Desde o golpe que afastou Dilma Rousseff da presidência em 2016, o governo de Michel Temer vinha tomando decisões referentes à política de saúde mental, álcool e drogas que iam contra o determinado na Lei da Reforma Psiquiátrica, de 2001. Agora, uma nota técnica divulgada no início da semana pelo novo Ministério da Saúde explicita as ‘mudanças na Política Nacional de Saúde Mental e nas Diretrizes da Política Nacional sobre Drogas’, incentivando internações hospitalares – inclusive de menores de idade – e permitindo eletroconvulsoterapia (eletrochoques).

O texto foi elaborado pela Coordenação-Geral de Saúde Mental, Álcool e Outras Drogas do governo de Jair Bolsonaro (PSL) e “esclarece” as medidas que já foram implementadas entre 2017 e 2018. A nota explica e legitima alterações que já ocorrem na prática e que representam o desmonte da reforma psiquiátrica.

O documento estimula o fortalecimento das internações em hospitais psiquiátricos e das comunidades terapêuticas – criticadas por muitos militantes anti-manicomiais por serem, em sua maioria, instituições religiosas e que trazem a abstinência como solução para o vício em álcool e drogas.

Em junho do ano passado, o Conselho Federal de Psicologia divulgou um relatório sobre as violações encontradas em 28 nessas comunidades.

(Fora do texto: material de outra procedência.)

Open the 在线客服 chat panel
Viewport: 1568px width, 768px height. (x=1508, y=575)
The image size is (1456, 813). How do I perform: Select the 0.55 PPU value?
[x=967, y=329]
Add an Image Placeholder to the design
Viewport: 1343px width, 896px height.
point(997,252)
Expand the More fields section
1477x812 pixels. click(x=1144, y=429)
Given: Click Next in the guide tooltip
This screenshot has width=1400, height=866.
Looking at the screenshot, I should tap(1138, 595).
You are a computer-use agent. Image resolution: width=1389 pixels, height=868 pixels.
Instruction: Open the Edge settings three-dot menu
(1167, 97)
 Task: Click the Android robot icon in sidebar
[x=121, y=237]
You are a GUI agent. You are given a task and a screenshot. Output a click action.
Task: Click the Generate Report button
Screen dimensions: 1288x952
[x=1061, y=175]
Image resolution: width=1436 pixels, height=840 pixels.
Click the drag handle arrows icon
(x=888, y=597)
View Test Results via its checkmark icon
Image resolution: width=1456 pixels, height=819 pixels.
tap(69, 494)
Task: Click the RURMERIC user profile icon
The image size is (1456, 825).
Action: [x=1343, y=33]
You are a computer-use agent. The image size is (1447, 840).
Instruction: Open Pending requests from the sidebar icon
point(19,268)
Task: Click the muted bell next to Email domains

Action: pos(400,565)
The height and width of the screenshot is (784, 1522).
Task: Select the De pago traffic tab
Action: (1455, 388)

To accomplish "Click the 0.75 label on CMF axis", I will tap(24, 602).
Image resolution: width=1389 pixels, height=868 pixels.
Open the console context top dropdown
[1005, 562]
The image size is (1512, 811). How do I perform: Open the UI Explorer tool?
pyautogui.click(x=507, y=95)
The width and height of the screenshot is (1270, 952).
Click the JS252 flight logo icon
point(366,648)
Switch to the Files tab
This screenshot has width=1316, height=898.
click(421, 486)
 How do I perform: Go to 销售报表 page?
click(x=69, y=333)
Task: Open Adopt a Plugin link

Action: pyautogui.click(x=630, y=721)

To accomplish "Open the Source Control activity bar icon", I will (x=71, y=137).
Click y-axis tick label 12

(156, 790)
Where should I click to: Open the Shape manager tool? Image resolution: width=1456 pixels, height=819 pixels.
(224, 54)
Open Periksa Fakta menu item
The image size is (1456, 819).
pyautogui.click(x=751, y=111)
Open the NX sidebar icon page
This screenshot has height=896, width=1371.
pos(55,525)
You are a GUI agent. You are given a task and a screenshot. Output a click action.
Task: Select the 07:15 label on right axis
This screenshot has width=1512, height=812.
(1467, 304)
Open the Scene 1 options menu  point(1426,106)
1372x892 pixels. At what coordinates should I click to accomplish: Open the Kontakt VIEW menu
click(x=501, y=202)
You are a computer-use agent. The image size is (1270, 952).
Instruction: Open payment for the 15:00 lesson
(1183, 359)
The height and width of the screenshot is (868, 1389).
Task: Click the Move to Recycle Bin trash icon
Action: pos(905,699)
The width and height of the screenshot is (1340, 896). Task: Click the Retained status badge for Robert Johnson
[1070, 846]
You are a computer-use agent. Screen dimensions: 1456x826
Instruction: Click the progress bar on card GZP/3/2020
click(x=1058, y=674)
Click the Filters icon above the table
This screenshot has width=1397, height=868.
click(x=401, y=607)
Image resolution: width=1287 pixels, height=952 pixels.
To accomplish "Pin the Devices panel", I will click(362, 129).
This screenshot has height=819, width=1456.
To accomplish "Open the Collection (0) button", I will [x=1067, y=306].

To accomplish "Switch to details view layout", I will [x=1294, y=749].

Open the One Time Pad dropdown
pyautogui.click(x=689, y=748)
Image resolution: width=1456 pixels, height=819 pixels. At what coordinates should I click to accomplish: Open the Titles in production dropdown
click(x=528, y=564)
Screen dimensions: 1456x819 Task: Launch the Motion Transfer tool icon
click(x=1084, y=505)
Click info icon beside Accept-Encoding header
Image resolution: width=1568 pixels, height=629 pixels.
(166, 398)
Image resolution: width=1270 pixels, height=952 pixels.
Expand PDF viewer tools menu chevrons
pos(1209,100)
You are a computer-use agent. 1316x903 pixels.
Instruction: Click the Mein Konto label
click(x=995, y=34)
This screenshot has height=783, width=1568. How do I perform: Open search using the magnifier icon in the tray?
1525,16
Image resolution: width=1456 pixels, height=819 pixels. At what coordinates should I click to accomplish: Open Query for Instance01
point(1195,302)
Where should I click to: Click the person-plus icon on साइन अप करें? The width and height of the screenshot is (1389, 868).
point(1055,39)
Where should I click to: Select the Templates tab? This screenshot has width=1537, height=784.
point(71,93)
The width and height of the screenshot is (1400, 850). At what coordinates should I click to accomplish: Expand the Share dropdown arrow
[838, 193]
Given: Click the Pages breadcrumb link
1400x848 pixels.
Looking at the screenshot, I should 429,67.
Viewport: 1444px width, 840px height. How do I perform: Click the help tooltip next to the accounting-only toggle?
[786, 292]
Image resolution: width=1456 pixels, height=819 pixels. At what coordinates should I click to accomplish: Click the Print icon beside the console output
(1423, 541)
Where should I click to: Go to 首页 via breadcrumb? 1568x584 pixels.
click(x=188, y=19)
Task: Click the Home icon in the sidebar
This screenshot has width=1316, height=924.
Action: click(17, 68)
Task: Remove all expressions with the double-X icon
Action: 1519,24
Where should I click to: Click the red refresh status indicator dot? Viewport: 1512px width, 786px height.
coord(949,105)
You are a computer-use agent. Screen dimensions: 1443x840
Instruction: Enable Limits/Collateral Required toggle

Após serem vistoriadas em outubro de 2017 em ação conjunta do MPF (Ministério Público Federal), do Conselho Federal de Psicologia e do MNPCT (Mecanismo Nacional de Prevenção e Combate à Tortura), foi identificado que ocorria privação de liberdade, trabalhos forçados e internação de adolescentes e castigos físicos.

Também fica explicitada a posição contrária à legalização das drogas e a crença na abstinência como forma ideal de tratamento – em oposição à redução de danos, defendida na Reforma. A eletroconsulsoterapia é citada como um possível ‘aparato terapêutico’ que pode ser oferecido pelo SUS para a população, e fica explicitado também que não há “restrições absolutas para o atendimento de pacientes menores de idade nos Serviços da RAPS”.

Audiência pública debateu política de saúde mental no Estado em 2016 | Foto: Guilherme Santos/Sul21

Há anos, com a reforma psiquiátrica, os governos promovem o fechamento dos hospitais psiquiátricos e a criação de leitos em hospitais gerais para pacientes com sofrimento psíquico. Agora, a nota volta a incluir oficialmente os hospitais psiquiátricos como parte das RAPS, defendendo que devem “ter qualidade para receber pacientes para internações humanizadas e com vistas ao seu retorno para Serviços de base territorial, assim que possível”.

Resposta do governo

Segundo reportagem do Estado de S. Paulo, o ministro da Saúde, Luiz Henrique Mandetta disse não conhecer o documento. O texto é assinado pelo Coordenador Geral de Saúde Mental, Álcool e Outras Drogas do Ministério da Saúde, Quirino Cordeiro, que defendeu a necessidade de se orientar os gestores sobre a política de saúde mental quando questionado sobre a eletroconvulsoterapia.

Desmonte local

Em novembro de 2018, governo de Michel Temer cortou o repasse de R$ 77,8 milhões destinados aos Centros de Atenção Psicossocial (CAPs) em todo o país, afetando 25 estabelecimentos no Rio Grande do Sul. A decisão foi considerada por especialistas como o início do desmonte da reforma psiquiátrica.

Alguns meses antes, em Porto Alegre o prefeito Nelson Marchezan Jr. (PSDB) inaugurou os primeiros leitos do Hospital Santa Ana, instituição construída em parceria com a Associação Educadora São Carlos (Aesc), para internação de adolescentes com dependência química. De acordo com a Secretaria Municipal de Saúde (SMS), a iniciativa faz parte de uma reformulação da rede de atendimento psicossocial, mas movimentos ligados ao tratamento humanizado da saúde mental temem que possa se tratar de um retorno à lógica manicomial.

No Rio Grande do Sul, já houve iniciativas contrárias à Reforma desde 2015, quando o ex-governador José Ivo Sartori (MDB) foi duramente criticado pelos movimentos por colocar à frente da Coordenadoria de Saúde Mental Luiz Illafont Coronel, que defendia a lógica de internações e o fortalecimento dos residencias terapêuticos. A gestão de Sartori voltou a direcionar pacientes para o Hospital São Pedro. Um dos momentos mais emblemáticos do início da administração passada foi a proibição de entrada do público ao hospital, onde ocorria a apresentação da nova política de saúde mental.